Restauration, l’assiette tourne t-elle toujours rond ?
Nous y voilà, manque de temps, actualité débordante, j’ai commencé ce billet il y a plusieurs semaines de cela sans jamais trouver le temps qui lui importait. Le sujet est important et pourquoi sommes-nous si peu à en parler ?
A l’heure où la cuisine est devenue une star des médias, où certains professionnels des métiers de bouche, auparavant peu connus du grand public, sont devenus des « stars » tels des acteurs, des sportifs, où la presse enregistre ses seuls résultats positifs grâce au secteur, à l’heure où tout le monde se prétend cuisinier mais en passant de moins en moins de temps en cuisine, où en est la restauration hors foyer ?
- traçabilité des produits – scandale de la viande de cheval…
- l’huile de palme – affaire Nutella
- lobby des géants de l’agroalimentaire qui refusent l’affichage systématique, complet et compréhensible sur l’origine de leurs produits.
- pratiques parfois douteuses des majors de la franchise : produits surgelés, non cuisinés sur place, de mauvaise qualité (trop gras, trop sucrés…), manquant de goût, de vitamines, nutriments.
- standardisation et dégradation de notre alimentation – les étals de la grande distribution regorgent de produits préparés, les français consomment de moins en moins de produits bruts et frais.
- tentatives de valorisation du fait maison – lancement du label « restaurant de qualité »
- effets néfastes de la surconsommation de produits importés tout au long de l’année : augmentation de l’effet de serre, appauvrissement des sols, carences en vitamines, pollution des nappes phréatiques …
- santé : prise de poids de la population et augmentation des maladies liées à l’alimentation
…si nous pouvons agir « relativement facilement » sur ce qu’il se passe chez nous, en changeant nos habitudes d’achat et de consommation, qu’en est-il pour le secteur de la restauration hors foyer ? Le constat est alarmant et l’avenir s’annonce morose si nous laissons les choses continuer ainsi.
A quelle sauce le consommateur va t-il être croqué ?
portrait de la restauration
Brillat-Savarin définissait le restaurateur comme celui « dont le commerce consiste à offrir au public un festin toujours prêt, et dont les mets se détaillent en portions à prix fixe, sur la demande des consommateurs ».
A la fin des jours glorieux de Louis XIV, aucun lieu où les étrangers, de province ou d’alileurs, les gens de passage pouvaient trouver « bonne chère » n’existait.
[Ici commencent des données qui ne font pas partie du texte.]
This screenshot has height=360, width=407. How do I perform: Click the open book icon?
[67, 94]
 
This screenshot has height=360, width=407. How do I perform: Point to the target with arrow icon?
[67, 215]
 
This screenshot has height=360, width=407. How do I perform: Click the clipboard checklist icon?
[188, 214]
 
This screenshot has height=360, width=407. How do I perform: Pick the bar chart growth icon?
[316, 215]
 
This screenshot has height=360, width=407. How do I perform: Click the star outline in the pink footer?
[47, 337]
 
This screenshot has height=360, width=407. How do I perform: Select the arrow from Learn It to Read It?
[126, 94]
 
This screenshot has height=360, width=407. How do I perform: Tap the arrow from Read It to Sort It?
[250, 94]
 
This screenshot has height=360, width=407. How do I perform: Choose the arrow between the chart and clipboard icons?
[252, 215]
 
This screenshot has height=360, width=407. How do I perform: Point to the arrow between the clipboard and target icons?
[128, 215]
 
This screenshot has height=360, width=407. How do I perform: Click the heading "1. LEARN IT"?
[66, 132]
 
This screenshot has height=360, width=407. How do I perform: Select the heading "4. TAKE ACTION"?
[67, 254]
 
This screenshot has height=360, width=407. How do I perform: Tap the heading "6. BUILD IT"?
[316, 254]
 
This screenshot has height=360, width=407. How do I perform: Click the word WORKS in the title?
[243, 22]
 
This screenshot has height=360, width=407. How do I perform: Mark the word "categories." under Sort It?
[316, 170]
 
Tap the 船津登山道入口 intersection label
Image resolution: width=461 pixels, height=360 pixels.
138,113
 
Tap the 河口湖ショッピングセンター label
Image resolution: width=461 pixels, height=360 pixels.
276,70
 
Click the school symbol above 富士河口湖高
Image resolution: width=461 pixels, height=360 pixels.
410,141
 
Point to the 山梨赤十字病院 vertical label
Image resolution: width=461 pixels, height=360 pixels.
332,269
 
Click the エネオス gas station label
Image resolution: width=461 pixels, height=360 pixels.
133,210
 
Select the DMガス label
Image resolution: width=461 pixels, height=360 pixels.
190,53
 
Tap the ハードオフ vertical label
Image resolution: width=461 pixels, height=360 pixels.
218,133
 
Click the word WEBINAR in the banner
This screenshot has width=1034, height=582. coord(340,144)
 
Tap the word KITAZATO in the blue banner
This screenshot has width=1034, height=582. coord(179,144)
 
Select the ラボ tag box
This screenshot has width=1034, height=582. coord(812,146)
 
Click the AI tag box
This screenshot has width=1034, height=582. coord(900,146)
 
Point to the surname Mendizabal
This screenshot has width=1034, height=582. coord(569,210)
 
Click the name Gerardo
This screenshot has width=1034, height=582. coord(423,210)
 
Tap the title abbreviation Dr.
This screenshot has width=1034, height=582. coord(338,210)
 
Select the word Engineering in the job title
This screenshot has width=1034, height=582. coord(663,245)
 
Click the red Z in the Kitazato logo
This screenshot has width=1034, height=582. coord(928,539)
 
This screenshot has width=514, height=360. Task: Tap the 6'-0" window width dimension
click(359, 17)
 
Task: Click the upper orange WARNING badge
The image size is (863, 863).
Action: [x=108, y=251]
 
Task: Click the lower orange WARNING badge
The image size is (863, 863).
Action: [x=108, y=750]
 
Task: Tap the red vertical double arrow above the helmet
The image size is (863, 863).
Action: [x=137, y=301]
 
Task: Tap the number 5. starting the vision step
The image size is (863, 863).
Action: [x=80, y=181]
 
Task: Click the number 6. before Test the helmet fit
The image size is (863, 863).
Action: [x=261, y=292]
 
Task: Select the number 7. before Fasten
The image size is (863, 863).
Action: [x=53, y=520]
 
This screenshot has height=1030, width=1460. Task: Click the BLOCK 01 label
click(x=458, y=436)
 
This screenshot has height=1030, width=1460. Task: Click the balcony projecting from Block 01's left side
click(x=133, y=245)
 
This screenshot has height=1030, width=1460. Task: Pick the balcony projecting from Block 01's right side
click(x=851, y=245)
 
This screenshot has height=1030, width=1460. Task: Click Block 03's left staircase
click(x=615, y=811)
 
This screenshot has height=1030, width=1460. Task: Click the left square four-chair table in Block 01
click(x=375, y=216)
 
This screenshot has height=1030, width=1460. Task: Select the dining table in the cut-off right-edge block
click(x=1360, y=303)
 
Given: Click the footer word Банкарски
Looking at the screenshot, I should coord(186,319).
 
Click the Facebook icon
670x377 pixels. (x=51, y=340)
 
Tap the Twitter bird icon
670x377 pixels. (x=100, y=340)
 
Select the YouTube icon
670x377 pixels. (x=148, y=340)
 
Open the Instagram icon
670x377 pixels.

La cuisine des auberges n’était pas fameuse, celles des hôtels et tables d’hôtes offraient peu de choix en matière de mets et d’horaires. Côté traiteurs, seules de grosses quantités étaient proposées. Les délices de la cuisine parisienne était le privilège de quelques-uns au sein des foyers.
Certains y virent une réelle opportunité et décidèrent d’offrir le couvert à tous ceux qui n’y avaient pas accès. Il ouvrirent donc chaque jour à la même heure et pour un prix fixe des établissements proposant un couvert de qualité.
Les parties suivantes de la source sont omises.